Jon Hilsenrath and Brian Blackstone in an article in today’s WSJ titled, “Inside the Risky Bets of Central Banks,” describe how the major central bankers of the world meet every two months on Sunday evenings to exchange views over a fine dinner on the 18th floor of the BIS’s cylindrical tower in Basel, Switzerland, overlooking the Rhine. The talks are secret. No transcripts or minutes are kept:
Over Sunday dinners in Basel, which often stretch to three hours, they now talk of pressing, real-world problems with authority. The meals are part of two-day meetings held six times a year at the BIS. Dinner guests include leaders of the Fed, ECB, Bank of England and Bank of Japan, as well as central bankers from India, China, Mexico, Brazil and a few other countries.

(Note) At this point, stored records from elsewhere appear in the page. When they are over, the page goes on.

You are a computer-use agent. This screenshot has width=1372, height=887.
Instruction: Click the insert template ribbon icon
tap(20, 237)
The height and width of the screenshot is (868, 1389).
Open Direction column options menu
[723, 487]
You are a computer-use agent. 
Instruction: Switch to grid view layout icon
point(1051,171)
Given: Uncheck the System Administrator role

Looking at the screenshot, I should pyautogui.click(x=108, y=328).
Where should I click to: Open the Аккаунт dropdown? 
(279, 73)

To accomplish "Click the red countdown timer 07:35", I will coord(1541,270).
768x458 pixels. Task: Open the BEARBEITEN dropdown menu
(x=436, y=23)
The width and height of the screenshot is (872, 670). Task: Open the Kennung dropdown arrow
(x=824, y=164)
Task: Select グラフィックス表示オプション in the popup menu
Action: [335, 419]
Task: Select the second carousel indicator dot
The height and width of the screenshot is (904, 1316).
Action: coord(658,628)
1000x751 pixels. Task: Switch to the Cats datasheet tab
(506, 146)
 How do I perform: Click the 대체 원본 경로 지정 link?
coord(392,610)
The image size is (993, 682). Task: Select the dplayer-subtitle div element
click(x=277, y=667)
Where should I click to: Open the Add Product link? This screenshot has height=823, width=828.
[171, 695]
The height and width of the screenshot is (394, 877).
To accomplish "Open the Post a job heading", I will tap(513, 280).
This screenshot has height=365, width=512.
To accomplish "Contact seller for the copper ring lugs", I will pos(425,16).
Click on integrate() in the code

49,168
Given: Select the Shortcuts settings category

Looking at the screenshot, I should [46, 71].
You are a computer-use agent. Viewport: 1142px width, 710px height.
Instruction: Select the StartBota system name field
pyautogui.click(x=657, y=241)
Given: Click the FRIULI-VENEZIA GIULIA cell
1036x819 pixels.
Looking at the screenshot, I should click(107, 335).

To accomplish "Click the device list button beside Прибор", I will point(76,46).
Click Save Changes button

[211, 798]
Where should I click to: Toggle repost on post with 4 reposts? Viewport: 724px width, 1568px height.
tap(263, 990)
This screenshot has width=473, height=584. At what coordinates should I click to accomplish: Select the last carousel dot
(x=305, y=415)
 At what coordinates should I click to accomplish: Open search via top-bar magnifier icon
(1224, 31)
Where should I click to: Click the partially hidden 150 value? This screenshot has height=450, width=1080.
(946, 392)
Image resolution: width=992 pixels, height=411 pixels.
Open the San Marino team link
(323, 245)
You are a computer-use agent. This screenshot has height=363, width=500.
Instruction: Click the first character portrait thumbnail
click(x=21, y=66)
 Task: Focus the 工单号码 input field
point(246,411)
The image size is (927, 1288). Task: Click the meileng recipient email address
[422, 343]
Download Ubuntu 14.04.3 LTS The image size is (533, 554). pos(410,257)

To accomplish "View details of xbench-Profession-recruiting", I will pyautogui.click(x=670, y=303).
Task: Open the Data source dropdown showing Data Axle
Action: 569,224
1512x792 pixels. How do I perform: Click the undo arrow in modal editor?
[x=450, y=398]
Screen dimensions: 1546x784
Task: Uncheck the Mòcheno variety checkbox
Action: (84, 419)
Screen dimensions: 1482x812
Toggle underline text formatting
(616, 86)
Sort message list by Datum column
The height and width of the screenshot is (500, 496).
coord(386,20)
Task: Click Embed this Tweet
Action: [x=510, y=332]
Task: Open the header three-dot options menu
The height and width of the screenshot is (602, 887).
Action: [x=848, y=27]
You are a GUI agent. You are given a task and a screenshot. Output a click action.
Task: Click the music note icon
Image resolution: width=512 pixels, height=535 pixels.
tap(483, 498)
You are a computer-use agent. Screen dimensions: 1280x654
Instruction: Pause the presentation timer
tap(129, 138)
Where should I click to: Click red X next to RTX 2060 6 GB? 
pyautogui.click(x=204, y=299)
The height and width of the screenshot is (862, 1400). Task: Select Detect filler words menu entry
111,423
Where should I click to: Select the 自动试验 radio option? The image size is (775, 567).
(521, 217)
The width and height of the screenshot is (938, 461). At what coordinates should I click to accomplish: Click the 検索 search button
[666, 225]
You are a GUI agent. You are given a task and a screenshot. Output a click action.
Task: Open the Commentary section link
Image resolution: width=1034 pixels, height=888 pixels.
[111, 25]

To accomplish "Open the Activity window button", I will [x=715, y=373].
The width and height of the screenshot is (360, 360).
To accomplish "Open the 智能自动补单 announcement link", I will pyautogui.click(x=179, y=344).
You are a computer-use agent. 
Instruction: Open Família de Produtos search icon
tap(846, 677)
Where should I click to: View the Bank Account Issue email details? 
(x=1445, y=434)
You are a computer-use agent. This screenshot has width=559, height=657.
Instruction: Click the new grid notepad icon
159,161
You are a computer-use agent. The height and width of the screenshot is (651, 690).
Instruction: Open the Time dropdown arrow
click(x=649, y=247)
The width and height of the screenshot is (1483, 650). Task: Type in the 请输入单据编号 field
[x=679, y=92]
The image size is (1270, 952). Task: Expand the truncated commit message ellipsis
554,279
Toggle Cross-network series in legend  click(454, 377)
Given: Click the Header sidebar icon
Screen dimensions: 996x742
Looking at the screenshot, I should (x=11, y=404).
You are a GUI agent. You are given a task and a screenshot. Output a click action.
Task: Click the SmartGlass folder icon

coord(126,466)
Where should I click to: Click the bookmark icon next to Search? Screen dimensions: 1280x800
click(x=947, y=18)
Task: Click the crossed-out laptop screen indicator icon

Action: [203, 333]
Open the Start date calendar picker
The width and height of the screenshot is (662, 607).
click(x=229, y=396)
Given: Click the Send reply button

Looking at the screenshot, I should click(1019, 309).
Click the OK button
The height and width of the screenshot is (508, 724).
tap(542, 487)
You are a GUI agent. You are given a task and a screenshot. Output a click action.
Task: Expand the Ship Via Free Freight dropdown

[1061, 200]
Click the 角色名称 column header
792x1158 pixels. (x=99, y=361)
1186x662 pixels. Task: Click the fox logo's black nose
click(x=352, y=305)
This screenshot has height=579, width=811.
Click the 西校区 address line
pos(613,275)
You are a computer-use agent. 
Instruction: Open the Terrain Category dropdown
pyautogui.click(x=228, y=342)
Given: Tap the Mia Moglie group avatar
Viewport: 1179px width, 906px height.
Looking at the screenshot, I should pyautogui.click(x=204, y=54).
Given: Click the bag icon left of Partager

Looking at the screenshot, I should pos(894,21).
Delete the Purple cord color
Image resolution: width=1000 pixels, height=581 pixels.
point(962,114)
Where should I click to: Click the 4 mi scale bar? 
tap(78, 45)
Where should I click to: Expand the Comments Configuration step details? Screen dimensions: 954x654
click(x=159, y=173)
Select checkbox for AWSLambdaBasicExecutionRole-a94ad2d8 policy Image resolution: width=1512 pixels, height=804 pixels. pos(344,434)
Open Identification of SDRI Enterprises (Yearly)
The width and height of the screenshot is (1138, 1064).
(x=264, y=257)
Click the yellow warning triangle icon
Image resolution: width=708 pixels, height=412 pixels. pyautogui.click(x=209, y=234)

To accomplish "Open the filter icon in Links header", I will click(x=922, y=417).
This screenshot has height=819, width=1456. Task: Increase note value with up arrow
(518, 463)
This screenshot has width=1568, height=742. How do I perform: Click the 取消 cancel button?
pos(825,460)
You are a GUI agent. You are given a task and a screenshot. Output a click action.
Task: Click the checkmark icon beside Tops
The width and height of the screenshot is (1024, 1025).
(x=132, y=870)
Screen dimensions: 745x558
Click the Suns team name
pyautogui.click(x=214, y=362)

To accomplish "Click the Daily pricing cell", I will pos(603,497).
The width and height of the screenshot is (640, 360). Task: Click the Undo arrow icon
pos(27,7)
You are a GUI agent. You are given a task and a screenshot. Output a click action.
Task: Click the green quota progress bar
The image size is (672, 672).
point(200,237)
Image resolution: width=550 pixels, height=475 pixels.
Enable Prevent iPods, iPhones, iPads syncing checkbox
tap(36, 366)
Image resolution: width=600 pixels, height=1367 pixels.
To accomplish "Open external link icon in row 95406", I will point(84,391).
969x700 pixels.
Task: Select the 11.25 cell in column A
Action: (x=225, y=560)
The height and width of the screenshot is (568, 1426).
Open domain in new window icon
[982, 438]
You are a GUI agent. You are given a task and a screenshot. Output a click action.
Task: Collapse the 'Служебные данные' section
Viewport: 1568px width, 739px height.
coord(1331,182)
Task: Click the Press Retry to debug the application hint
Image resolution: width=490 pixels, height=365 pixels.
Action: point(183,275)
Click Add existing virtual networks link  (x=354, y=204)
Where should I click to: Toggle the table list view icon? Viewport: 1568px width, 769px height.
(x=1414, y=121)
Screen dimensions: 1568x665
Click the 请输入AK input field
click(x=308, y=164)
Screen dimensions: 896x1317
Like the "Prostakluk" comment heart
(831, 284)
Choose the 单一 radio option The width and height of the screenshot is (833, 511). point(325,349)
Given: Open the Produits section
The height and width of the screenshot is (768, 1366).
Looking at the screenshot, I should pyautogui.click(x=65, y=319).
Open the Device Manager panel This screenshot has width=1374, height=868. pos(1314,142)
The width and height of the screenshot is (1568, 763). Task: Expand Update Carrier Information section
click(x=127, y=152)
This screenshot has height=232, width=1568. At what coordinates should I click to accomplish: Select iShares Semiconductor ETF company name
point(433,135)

The article notes that several members of the “clique” of central bankers are macroeconomists who received their PhDs from MIT. They emerged from their studies “with a belief that government could help to smooth out economic downturns. Central banks play a particularly important role in this view, not only by setting interest rates but also by influencing public expectations through carefully worded statements.” Here is a brief background on the BIS from the article:
The role of the Bank for International Settlements has broadened since it was formed in 1930 to handle reparation payments imposed on Germany after World War I. In the 1970s, it became the center of discussions on bank capital rules. In the 1990s, it became the meeting place for central bankers to talk about the global economy.